The Ever Ebullient Cyrille Aimée Lights Up Birdland With ‘the Guitar Heroes’

Guitars are especially significant to Aimée’s oeuvre. She’s certainly worked more with guitars than any other instrument, including two early albums of voice-and-guitar duets.

Lorelei Edwards Design Co.
Cyrille Aimée. Lorelei Edwards Design Co.

Cyrille Aimée and the Guitar Heroes
Birdland
Through March 23

‘à Fleur de Peau’
Whirlwind Recordings

Cyrille Aimée’s show at Birdland this week is both a bold step forward and an extension of her own tradition. She’s never used quite this lineup before, yet she has a long history of working with guitarists in various combinations. Likewise, she sings a whole new repertoire of insightful originals intermingled with jazz and songbook standards as well as more recent pop hits. She’s sung just about everything, yet she keeps finding new songs to sing.

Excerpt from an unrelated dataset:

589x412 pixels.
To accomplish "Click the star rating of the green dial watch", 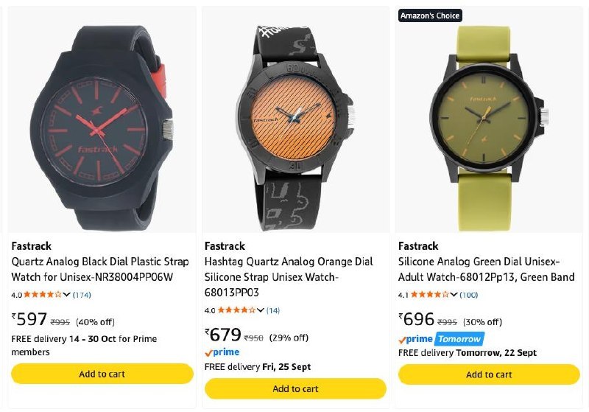I will [x=429, y=294].
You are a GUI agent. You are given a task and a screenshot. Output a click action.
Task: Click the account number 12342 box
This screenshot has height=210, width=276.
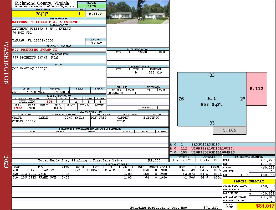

At Birdland, her band — billed as “the Guitar Heroes” — consists of two French guitarists, Michael Valeanu playing electric and Adrien Moignard playing acoustic, who both backed her on the 2015 album “Let’s Get Lost,” as well as the Israeli bassist Tamir Shmerling – switching between the traditional upright instrument and a highly guitar-like six string electric bass – and the Portuguese drummer Pedro Segundo.

Guitars are especially significant to Ms. Aimée’s oeuvre. She’s certainly worked more with guitars than any other instrument, including two early albums of voice-and-guitar duets with a talented Brazilian guitarist, Diego Figueiredo.  

At Birdland, she exploded on stage with “For the love of you.” On her newest album, “à Fleur de Peau,” the Isley Brothers hit is delivered as a slice of bright, funky euro pop, employing electronics but with a significant jazz beat. At Birdland, it was a clarion call to get the party started. 

Cyrille Aimée. Viktor Hlavatovic

Indeed, Ms. Aimée ebullience is one of her most salient features. No matter what she’s singing, or whether she’s backed up by strings, horns, or even robots, she is always irresistibly upbeat. 

Ms. Aimée was born and raised at Samois-sur-Seine, and one gets the impression that a lot of the jazz she heard in her formative years was of the Jazz Manouche variety, the style pioneered by the legendary Django Rheinhardt and associated with the Romany people of the French-speaking nations.  

Other singers can adapt themselves to this kind of a beat – as they show, for instance, when they guest star with the Reinhardt Festival All-Stars – but Ms. Aimée has it in her bones.

A few songs in, she launched into “The Man I Love,” delivered fast and swinging à la Django, to the beat of the famous Quinette of the Hot Club of France pumping rhythm. It built to an ecstatic drum solo by Mr. Segundo that was kind of a party unto itself. 

Ms. Aimée followed with a slow ballad, “I’ll Be Seeing You.” She didn’t sing the verse, which specifically locates the action of the text at Paris, but nonetheless she accentuated the franglais qualities of this classic American torch song. Even here, she has an optimism that reminds me of the late Tony Bennett: This may be a song of separation, but she’s looking on the bright side; whoever the “you” is on the lyric, she’ll be seeing him soon.

There were two familiar songs of a more joyous isolation: Mel Tormé introduced Stephen Sondheim’s “Live Alone and Like It” on the soundtrack of the misbegotten 1990 film “Dick Tracy,” but the song suits Ms. Aimée, who recorded it so perfectly for her 2019 album, “Move On: A Sondheim Adventure,” that it’s hard to shake the notion that it was written expressly for her.  

The other was Paul Simon’s “50 Ways to Leave Your Lover.” This was funny and rhythmic — the two qualities are closely interconnected in Ms. Aimée’s music — though this was the first time I noticed that for some inexplicable reason, Mr. Simon has only provided us with five different means of lover-leaving. 

The grand finale of this forward-looking evening was the most traditional song of the night, the 1918 “After You’ve Gone,” which she began, accompanied only by the guitars, with a slyly slow and mirth-filled reading of the verse and the one whole chorus, arriving at a highly erotic stop-time break at the end of the bridge. The ensemble encored with Peggy Lee’s “It’s a Good Day,” and, even though it was 11 p.m., indeed it was.

In her spring show at Birdland a year ago, Ms. Aimee was accompanied not only by Messrs. Shmerling, Valeanu, and Segundo but also piano, trumpet, and saxophone. There was one other significant difference from last year’s show: This time, she walked on stage very obviously great-with-child, which didn’t slow her down a bit; in fact, it seemed to make her generally even more upbeat and high-spirited. It’s good to know that she’s delighted to be giving birth to something other than a new album.